Artificial Intelligence in Education, "What’s the point?"

Carolanne Tremblay
Carolanne Tremblay

So what is artificial intelligence (AI)?

According to the Collins English Dictionary, it’s "the study of the modelling of human mental functions by computer programs."

The purpose and development of artificial intelligence regularly give rise to fantasy and concern. Literature and film often present it as a danger to humanity. Take films like The Terminator and The Matrix, for example. Still today, many people fear that computers will someday become more intelligent than humans and "take over the planet".

In reality, humans have more to offer than intelligence. They are also capable of empathy, critical thinking, moral or ethical judgement, emotion, understanding the nuances of language, etc.

So will AI ever replace teachers? Far from it! In fact, the Brookfield report shows that teachers are in the top five jobs least likely to be replaced by a robot. And that's because the vast majority of what teachers do goes beyond repetitive and administrative tasks. In other words, teachers don't just teach their students how to do; they also teach them how to be.

In order to support them in this most important mission, artificial intelligence in education must first and foremost enable staff members to avoid cognitive overload, a problem frequently encountered in schools. Rather than replacing them, technology should relieve them by doing time-consuming, repetitive and analytical tasks for them.

By accompanying education professionals in their decision-making, professional assessment (without replacing it) and educational choices, AI can reduce the noise and allow them to focus on the essential: creating positive relationships with students. So how can we go about this?

Let's start by looking at some of the branches of artificial intelligence. On one side is deep learning, also known as machine learning or neural networks, which consists of building a machine, inputting data and asking it to learn (in basic summary). For example, to develop software that can recognise a cat in a photo or image, I would have to show it hundreds of cat photos and help it recognise the characteristics of a cat until it can recognise them by itself.

On the other side is domain modelling, also called expert systems or rules-based automation. It is a way of developing an algorithm by collaborating with domain experts. A simple example is a robot that was created to play chess. This machine managed to beat a human at the game, but the person was able to learn a lot from their defeat!

Artificial intelligence is everywhere in our lives. Automated cars that can drive from point A to point B. Voice commands, advertisements that target our needs and desires by analysing our clicks or our Facebook or Instagram feed that evolves with our "likes".

In education, the learner is at the core of daily concerns. Technologies designed for schools must have these same concerns at heart and put the student first. Through deep learning, artificial intelligence can, among other things, analyse data sets and be trained to understand student profiles, how to reward them, coach them, motivate them, etc. It can target drops in motivation and risks of dropping out, note recurring behaviours, understand what works and what doesn’t for students. In short, it builds a body of knowledge that allows education professionals to understand their students from another angle and to use this information to improve their actions. Not bad, huh?

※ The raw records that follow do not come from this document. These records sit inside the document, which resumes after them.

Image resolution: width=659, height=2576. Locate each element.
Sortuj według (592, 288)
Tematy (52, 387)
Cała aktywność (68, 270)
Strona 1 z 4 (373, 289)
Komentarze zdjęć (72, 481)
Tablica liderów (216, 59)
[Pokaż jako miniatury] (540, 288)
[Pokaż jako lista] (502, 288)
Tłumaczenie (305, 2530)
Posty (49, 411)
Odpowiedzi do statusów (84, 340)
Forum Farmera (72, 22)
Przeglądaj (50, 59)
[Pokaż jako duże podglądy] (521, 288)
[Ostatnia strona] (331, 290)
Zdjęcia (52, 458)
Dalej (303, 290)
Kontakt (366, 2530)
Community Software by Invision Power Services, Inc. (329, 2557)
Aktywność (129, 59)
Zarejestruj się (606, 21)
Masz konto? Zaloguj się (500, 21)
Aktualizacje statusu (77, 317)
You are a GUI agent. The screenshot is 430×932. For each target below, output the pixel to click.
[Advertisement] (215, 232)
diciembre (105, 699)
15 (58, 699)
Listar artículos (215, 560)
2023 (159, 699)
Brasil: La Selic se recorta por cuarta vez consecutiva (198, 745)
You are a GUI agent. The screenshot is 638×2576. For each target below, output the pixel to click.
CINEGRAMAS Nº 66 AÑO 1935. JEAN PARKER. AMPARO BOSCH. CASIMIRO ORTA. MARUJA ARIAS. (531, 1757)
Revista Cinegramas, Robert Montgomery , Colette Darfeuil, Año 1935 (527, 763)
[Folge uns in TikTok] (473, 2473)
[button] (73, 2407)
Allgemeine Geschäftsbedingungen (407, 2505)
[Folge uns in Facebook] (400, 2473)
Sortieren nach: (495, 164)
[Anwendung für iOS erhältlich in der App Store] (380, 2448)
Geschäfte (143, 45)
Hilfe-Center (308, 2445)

And what about the increasingly popular chatbots? These virtual tutors can operate and support students at many different levels in education. When used wisely and with an awareness of their limitations, these programs can provide advice for education and mental health, answer questions from students and even support teachers in improving metacognition! And since they are available evenings and weekends, they can follow students in their transition from school to home and continue to help the student progress, find the strategies that work for them and optimise their learning skills.

Having an accurate analysis of the profiles, understanding their particular needs, supporting their metacognition, adapting their learning process are all ingredients for success. For the student, understanding how they learn and for adults, targeting their individual needs to provide the right tools will support the success of all students.

In short, artificial intelligence can be used in many different aspects of education! Unfortunately, schools can hardly keep up with the speed at which society is changing digitally. Young people are already discovering how to use new technologies by themselves. As educational actors, wouldn’t we prefer to accompany them so that they have the tools to control artificial intelligence? In my opinion, we must teach students to develop their critical thinking about technology. Let's talk to them about the ethical issues related to artificial intelligence so that they are aware. They are our future so let's make sure they have the analytical skills to take it in the right direction.

Lastly, if there’s only one thing you need to retain from this article, it’s that AI should take care of the repetitive tasks that cause cognitive overload and give time back to school personnel. Technology should allow them the time to get back to what is important and what first drew them to education: creating bonds with students, encouraging the development of caring people and a love for teaching.